◆ Material provided
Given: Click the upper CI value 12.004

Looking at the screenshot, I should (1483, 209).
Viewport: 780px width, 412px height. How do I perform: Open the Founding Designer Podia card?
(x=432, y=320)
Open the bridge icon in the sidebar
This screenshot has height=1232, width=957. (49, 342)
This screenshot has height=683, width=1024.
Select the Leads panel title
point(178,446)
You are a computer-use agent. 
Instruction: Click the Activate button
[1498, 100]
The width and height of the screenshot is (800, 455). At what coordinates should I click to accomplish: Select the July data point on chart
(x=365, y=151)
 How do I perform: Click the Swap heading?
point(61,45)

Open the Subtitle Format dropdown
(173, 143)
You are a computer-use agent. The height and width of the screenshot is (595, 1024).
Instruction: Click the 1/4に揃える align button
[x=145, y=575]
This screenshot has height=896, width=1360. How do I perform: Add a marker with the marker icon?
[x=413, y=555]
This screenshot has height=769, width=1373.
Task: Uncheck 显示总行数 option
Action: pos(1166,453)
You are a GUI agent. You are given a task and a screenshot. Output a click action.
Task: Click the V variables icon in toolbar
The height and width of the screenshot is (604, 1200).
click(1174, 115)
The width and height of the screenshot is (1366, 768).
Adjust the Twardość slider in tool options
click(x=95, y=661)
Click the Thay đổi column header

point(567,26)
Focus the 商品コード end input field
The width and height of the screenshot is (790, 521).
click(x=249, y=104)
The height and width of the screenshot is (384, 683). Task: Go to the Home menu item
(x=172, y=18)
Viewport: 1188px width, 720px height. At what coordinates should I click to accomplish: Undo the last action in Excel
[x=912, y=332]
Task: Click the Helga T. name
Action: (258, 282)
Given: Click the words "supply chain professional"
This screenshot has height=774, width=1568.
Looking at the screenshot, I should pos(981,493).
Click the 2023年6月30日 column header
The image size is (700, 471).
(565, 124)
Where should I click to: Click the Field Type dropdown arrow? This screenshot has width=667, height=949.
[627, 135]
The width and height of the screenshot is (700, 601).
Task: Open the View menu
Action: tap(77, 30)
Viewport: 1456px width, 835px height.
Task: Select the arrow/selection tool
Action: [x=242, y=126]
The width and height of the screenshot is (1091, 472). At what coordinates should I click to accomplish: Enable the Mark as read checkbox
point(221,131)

◆ What to produce
Retype, exactly as written, each line from the one that has "This screenshot has height=774, width=1568." to the bottom of the entries above, and include both of those lines.

◆ Exercise output
This screenshot has height=774, width=1568.
Looking at the screenshot, I should pos(981,493).
Click the 2023年6月30日 column header
The image size is (700, 471).
(565, 124)
Where should I click to: Click the Field Type dropdown arrow? This screenshot has width=667, height=949.
[627, 135]
The width and height of the screenshot is (700, 601).
Task: Open the View menu
Action: tap(77, 30)
Viewport: 1456px width, 835px height.
Task: Select the arrow/selection tool
Action: [x=242, y=126]
The width and height of the screenshot is (1091, 472). At what coordinates should I click to accomplish: Enable the Mark as read checkbox
point(221,131)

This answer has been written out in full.